As tetraciclinas e glicilciclinas são valorizadas pela cobertura de amplo espectro que inclui vários patógenos atípicos e intracelulares, e seu mecanismo explica tanto seu comportamento bacteriostático quanto a lógica do design das glicilciclinas como agentes para organismos resistentes. Esta entrada descreve a farmacologia das classes para referência e não é um guia para seleção ou dosagem de medicamentos.

Evidence & guidelines

O modo de ação, o espectro e os mecanismos de resistência por efluxo e proteção ribossômica são compilados em revisões abrangentes da classe das tetraciclinas, enquanto a posição de ligação 30S é estabelecida por estruturas cristalinas da subunidade pequena; a farmacologia da classe é resumida em referências padrão.

History

A clortetraciclina, a primeira tetraciclina, foi descoberta no final da década de 1940, e a classe rapidamente se tornou um pilar da terapia de amplo espectro. À medida que a resistência mediada por efluxo e proteção ribossômica se espalhou, as glicilciclinas foram desenvolvidas como derivados de última geração, com a tigeciclina introduzida em meados dos anos 2000 para abordar esses mecanismos de resistência.

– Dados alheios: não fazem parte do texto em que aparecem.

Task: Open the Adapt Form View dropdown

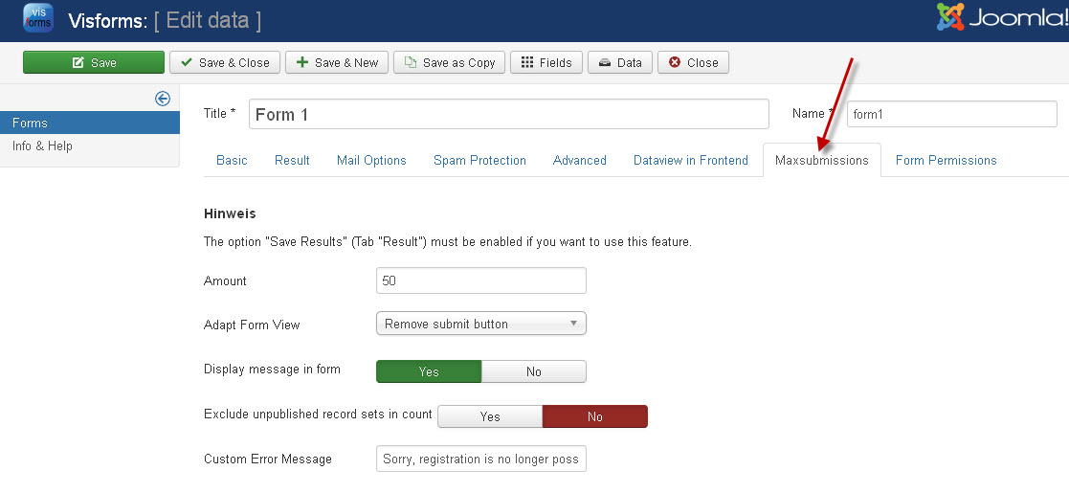Action: [x=480, y=324]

Os detalhes moleculares da ligação da tetraciclina à subunidade 30S foram esclarecidos pela cristalografia ribossômica por volta de 2000.

Key figures

Benjamin M. Duggar
Ian Chopra
Marilyn Roberts

Seminal works

chopra-roberts-2001
carter-2000

Frequently asked questions

Como as glicilciclinas, como a tigeciclina, contornam a resistência à tetraciclina?: Elas mantêm o núcleo da tetraciclina, mas adicionam uma cadeia lateral volumosa que se liga ao ribossomo mais fortemente e torna o fármaco um alvo ruim para as bombas de efluxo comuns e proteínas de proteção ribossômica que superam as tetraciclinas mais antigas, de modo que permanecem ativas contra muitas cepas resistentes.
Por que as tetraciclinas são descritas como de amplo espectro?: Porque elas bloqueiam uma etapa de alongamento comum a muitas bactérias, inibem uma ampla gama de organismos Gram-positivos e Gram-negativos e também vários patógenos atípicos e intracelulares, conferindo à classe um alcance incomumente amplo.